Fabless is blameless

The asset-light model is being falsely charged for the global chip shortage.

In the early 2000s, I held a seminar for managers and technical professionals in a European-based semiconductor company. One of the participants had recently moved to a new position in Shenzhen, China. This person impressed everyone by telling us about a company called Taiwan Semiconductor (now TSMC) that was making quite a splash in Asia.

He explained to the class its business model of being a semiconductor foundry that made chips to order for computer chip design companies. Arguably, this was the first example of the ‘asset-light’ approach in the semiconductor industry. Before the advent of TSMC, chip design firms made their own chips. Outsourcing the manufacturing to independent suppliers was unheard of. After all, doesn’t one have to make chips to be a bona fide semiconductor company? One of the seminar attendees raised a concern. Since the wafer fabrication facilities – ‘fabs’ in computer parlance – were in Taiwan, wouldn’t there be a risk of earthquakes disrupting the supply?

Having another company make the capital investment in heavy fixed assets has proved too compelling for chip designers to pass up

The financial attraction of having another company make the capital investment in heavy fixed assets has proved too compelling for chip designers to pass up. Twenty years ago, constructing a greenfield fab required an investment of $3-4bn.

Today, it can cost three to five times that amount. Small wonder that computer companies such as Qualcomm – which outsources its entire production of chips – are called ‘fabless’ companies.

Yet concerns about the potential for disruption have been borne out by recent events. Chip shortages have caused supply chain disruptions in automobiles, consumer electronics and even household appliances. In the US, supply chain woes have been exacerbated by the fact that most of these chips are made in Asia. Asian governments typically took a more hawkish stance on Covid, resulting in labour shortages across the region, just as global demand for computers spiked as more people chose – or were forced – to work from home. All these points raise the question of whether the asset-light business model pioneered by TSMC has much to do with this situation.

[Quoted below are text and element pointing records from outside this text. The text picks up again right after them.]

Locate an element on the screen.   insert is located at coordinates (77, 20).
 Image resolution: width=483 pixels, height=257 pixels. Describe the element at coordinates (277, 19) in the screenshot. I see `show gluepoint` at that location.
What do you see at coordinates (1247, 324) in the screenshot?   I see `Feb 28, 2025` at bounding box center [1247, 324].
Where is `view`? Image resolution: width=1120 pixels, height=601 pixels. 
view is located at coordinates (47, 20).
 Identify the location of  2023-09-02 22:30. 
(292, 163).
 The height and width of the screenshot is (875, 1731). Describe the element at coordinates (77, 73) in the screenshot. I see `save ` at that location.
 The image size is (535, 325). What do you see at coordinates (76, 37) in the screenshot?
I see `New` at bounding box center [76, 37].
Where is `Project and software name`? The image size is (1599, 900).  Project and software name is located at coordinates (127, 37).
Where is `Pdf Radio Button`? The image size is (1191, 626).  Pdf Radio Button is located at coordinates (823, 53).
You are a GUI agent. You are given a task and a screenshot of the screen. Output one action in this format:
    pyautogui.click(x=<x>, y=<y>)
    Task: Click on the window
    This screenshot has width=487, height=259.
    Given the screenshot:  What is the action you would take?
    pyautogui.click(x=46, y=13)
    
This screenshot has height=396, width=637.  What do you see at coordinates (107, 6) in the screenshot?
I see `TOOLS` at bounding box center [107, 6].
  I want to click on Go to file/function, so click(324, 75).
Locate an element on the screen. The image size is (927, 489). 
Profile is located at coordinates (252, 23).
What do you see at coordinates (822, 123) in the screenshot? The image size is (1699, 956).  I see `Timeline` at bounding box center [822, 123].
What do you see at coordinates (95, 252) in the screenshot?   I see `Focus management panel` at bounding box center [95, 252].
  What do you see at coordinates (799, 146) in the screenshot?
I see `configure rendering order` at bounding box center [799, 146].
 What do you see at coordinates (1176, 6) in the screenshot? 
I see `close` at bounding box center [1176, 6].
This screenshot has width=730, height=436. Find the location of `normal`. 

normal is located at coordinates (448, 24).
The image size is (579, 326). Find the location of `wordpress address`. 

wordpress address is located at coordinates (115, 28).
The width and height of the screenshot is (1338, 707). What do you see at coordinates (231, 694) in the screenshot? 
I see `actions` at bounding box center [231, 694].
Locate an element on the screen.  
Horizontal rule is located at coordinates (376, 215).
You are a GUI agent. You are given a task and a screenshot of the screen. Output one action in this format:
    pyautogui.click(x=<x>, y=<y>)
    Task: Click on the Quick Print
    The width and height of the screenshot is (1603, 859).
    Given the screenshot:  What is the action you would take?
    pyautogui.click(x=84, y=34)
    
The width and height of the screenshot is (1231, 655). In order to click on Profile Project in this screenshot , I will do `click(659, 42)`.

To my mind, the answer is ‘no’. In executing the asset-light strategy, a computer chip company that wishes to reduce its long-term capital commitment to multibillion dollar investments in fabs must find companies that are both willing to make that capital commitment, and have the technical expertise to run its operations. Asian governments provide subsidies and incentives for the building of new fabs. Moreover, companies such as TSMC and other Asian – and non-Asian – chip companies have access to a ready supply of technical workers to run their Asian operations. As a result, the proportion of total global computer chip manufacturing output located in the United States fell from 37% in 1990 to 12% in 2020.

The asset-light model per se is largely blameless for the chip shortages and subsequent supply-chain disruptions. Rather, it is the manifold benefits offered by manufacturing in Asia that resulted in the mass offshoring of the US industry to that region. The answer is not to abandon asset-light – but for the United States to level the playing field by incentivizing third-party suppliers to locate in the US. Perhaps help is at hand. A major goal of US Congress’s recently passed and signed CHIPS and Science Act of 2022 is to make the world’s biggest economy ‘asset-lighter’, while encouraging supply chains inside its own borders.

The chip shortage was caused by a combination of powerful incentives and Covid restrictions. Asset-light was a red herring.

Phil Young is an MBA professor and corporate education consultant and instructor.